### WORK TO BE COMPLETED
Could you render everything in the material from the line containing "Screenshot is 235x2576." down to and including the line containing "赞 () (486, 1581)" as a numbered list, leaving out any blank lines?
# # # # #
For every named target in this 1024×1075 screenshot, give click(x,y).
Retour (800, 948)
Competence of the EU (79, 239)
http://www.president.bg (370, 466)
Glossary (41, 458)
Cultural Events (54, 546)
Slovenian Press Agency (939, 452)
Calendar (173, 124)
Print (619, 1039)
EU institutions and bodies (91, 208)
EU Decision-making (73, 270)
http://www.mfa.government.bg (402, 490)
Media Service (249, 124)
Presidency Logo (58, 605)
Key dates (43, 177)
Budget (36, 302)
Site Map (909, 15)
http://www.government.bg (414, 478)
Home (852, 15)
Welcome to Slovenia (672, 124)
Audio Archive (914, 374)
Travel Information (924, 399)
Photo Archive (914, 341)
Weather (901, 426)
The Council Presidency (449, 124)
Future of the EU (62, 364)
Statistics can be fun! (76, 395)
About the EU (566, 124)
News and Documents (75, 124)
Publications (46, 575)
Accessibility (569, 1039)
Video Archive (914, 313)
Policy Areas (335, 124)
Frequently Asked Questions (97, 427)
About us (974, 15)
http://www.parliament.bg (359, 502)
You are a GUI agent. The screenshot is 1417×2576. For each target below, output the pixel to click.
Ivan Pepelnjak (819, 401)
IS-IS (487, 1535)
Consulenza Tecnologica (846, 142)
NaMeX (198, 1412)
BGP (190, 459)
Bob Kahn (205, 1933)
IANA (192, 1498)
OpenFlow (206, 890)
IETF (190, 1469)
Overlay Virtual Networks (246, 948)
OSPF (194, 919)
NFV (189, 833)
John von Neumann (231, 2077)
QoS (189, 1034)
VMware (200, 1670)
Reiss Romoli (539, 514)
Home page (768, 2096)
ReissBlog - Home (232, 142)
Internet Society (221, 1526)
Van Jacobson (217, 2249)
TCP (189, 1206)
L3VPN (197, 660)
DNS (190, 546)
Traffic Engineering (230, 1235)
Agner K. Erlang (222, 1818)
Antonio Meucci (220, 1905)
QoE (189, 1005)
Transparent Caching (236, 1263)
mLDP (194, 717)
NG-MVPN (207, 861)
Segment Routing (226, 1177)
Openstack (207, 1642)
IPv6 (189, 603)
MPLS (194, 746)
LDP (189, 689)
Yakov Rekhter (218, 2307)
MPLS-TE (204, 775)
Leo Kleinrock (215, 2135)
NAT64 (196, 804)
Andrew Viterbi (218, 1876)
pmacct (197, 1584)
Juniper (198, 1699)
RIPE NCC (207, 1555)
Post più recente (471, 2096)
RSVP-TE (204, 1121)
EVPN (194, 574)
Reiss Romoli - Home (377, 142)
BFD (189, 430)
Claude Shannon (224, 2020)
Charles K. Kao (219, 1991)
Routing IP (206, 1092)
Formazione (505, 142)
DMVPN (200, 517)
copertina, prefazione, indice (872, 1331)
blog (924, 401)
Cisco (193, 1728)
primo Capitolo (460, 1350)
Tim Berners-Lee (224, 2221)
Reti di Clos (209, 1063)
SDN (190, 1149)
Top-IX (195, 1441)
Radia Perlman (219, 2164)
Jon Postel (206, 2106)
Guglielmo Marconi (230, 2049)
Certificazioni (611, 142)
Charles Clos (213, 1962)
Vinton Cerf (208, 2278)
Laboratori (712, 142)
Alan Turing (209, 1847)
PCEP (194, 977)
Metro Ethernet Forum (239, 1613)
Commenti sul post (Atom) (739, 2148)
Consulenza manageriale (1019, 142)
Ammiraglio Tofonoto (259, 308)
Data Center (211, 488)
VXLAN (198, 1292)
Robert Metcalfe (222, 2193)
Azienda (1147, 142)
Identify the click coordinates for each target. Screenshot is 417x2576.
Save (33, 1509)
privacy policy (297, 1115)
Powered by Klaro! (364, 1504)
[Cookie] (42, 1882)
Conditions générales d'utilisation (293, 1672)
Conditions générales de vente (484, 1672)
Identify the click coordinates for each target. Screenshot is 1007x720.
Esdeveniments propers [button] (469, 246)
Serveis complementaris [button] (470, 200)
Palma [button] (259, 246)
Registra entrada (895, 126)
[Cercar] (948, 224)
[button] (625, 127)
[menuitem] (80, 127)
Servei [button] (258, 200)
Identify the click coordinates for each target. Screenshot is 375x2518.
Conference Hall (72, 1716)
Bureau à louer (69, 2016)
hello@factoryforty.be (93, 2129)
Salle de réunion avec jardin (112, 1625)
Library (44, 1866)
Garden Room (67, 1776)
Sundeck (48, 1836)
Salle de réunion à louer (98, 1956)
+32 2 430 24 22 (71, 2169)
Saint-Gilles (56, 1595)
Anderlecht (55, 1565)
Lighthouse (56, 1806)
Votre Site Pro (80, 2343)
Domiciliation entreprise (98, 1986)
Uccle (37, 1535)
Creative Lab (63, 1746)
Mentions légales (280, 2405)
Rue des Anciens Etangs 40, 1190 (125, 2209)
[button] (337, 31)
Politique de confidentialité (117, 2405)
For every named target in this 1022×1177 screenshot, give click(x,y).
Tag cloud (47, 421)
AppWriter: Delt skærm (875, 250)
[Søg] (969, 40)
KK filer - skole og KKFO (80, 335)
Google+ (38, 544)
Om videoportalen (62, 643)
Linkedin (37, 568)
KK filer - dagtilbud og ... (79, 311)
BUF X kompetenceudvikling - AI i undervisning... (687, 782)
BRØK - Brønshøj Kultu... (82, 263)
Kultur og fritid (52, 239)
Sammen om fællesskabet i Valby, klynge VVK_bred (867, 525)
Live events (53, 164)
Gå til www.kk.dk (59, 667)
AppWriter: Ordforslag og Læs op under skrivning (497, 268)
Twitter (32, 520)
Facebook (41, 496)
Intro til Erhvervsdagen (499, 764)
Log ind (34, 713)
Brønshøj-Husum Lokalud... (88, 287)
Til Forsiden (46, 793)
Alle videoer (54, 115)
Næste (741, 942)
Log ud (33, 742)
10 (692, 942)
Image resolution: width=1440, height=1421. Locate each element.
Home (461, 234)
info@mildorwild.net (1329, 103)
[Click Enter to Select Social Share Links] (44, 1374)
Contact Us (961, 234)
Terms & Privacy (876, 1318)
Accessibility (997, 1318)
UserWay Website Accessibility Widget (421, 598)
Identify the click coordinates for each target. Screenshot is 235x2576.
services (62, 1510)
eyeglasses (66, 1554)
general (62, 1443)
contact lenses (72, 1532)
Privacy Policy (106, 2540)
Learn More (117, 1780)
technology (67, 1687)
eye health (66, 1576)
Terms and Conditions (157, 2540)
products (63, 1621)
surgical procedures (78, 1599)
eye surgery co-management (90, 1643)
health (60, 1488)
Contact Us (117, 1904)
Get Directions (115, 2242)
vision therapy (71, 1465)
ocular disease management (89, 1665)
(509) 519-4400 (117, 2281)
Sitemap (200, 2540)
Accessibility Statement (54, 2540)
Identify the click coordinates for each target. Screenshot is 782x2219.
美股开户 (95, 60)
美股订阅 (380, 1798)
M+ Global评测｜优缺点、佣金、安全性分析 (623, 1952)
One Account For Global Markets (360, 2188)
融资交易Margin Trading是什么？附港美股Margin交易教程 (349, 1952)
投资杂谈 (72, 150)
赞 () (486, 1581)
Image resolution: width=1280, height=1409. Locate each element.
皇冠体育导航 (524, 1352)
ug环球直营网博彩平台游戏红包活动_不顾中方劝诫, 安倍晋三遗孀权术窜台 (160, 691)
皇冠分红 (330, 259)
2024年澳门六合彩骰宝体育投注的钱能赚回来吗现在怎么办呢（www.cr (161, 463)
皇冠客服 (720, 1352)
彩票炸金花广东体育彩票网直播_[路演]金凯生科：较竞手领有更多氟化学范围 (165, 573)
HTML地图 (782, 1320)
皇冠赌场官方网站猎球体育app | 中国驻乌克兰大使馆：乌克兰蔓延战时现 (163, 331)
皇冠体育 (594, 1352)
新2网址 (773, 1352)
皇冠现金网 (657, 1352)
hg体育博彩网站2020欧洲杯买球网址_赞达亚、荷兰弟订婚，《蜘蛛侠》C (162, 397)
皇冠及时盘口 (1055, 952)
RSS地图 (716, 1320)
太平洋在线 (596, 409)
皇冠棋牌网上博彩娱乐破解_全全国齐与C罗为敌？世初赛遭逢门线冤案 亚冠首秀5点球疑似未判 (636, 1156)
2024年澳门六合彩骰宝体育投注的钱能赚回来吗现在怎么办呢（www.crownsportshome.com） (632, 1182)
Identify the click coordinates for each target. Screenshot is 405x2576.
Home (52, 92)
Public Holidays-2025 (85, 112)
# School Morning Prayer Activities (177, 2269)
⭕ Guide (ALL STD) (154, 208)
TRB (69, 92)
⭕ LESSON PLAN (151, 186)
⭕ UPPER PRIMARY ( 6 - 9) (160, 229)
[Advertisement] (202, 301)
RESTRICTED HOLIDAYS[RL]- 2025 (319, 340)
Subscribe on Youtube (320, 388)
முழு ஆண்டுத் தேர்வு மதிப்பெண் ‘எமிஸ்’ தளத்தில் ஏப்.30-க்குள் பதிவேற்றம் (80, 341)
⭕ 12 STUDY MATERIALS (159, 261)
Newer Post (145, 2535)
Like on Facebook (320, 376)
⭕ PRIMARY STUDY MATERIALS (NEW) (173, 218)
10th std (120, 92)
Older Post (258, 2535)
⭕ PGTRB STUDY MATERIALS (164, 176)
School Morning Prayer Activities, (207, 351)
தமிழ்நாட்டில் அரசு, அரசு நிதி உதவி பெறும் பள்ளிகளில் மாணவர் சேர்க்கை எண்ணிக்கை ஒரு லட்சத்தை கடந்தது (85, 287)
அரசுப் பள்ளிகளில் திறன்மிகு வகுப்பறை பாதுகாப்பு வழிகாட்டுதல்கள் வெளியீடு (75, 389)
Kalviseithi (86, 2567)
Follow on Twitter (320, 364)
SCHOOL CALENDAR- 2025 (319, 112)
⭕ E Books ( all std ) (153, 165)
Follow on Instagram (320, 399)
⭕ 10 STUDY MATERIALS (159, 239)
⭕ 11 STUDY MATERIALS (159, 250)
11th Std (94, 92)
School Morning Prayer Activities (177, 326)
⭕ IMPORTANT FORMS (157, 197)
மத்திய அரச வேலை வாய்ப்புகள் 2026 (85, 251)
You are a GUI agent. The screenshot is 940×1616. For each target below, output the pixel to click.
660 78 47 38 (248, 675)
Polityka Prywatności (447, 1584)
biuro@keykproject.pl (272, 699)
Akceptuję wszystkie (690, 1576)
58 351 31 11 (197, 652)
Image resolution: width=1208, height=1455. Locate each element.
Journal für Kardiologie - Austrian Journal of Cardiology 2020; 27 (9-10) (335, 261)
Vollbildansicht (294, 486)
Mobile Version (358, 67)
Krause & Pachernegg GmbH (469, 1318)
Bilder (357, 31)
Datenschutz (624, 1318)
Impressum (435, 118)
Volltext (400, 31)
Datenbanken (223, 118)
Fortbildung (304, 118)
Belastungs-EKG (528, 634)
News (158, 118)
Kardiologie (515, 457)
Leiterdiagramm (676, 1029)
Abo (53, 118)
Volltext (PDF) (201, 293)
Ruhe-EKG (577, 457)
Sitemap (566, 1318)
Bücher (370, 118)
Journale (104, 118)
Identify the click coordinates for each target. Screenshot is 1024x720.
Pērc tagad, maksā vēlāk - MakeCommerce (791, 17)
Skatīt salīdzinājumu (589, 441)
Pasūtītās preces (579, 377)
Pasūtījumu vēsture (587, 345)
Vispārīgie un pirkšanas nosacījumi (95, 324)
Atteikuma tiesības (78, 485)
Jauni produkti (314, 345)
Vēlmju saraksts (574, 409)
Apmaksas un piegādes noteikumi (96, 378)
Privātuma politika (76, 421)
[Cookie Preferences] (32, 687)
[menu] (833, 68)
# # # # #
### EXERCISE OUTPUT
1. Identify the click coordinates for each target. Screenshot is 235x2576.
2. services (62, 1510)
3. eyeglasses (66, 1554)
4. general (62, 1443)
5. contact lenses (72, 1532)
6. Privacy Policy (106, 2540)
7. Learn More (117, 1780)
8. technology (67, 1687)
9. eye health (66, 1576)
10. Terms and Conditions (157, 2540)
11. products (63, 1621)
12. surgical procedures (78, 1599)
13. eye surgery co-management (90, 1643)
14. health (60, 1488)
15. Contact Us (117, 1904)
16. Get Directions (115, 2242)
17. vision therapy (71, 1465)
18. ocular disease management (89, 1665)
19. (509) 519-4400 (117, 2281)
20. Sitemap (200, 2540)
21. Accessibility Statement (54, 2540)
22. Identify the click coordinates for each target. Screenshot is 782x2219.
23. 美股开户 (95, 60)
24. 美股订阅 (380, 1798)
25. M+ Global评测｜优缺点、佣金、安全性分析 (623, 1952)
26. One Account For Global Markets (360, 2188)
27. 融资交易Margin Trading是什么？附港美股Margin交易教程 (349, 1952)
28. 投资杂谈 (72, 150)
29. 赞 () (486, 1581)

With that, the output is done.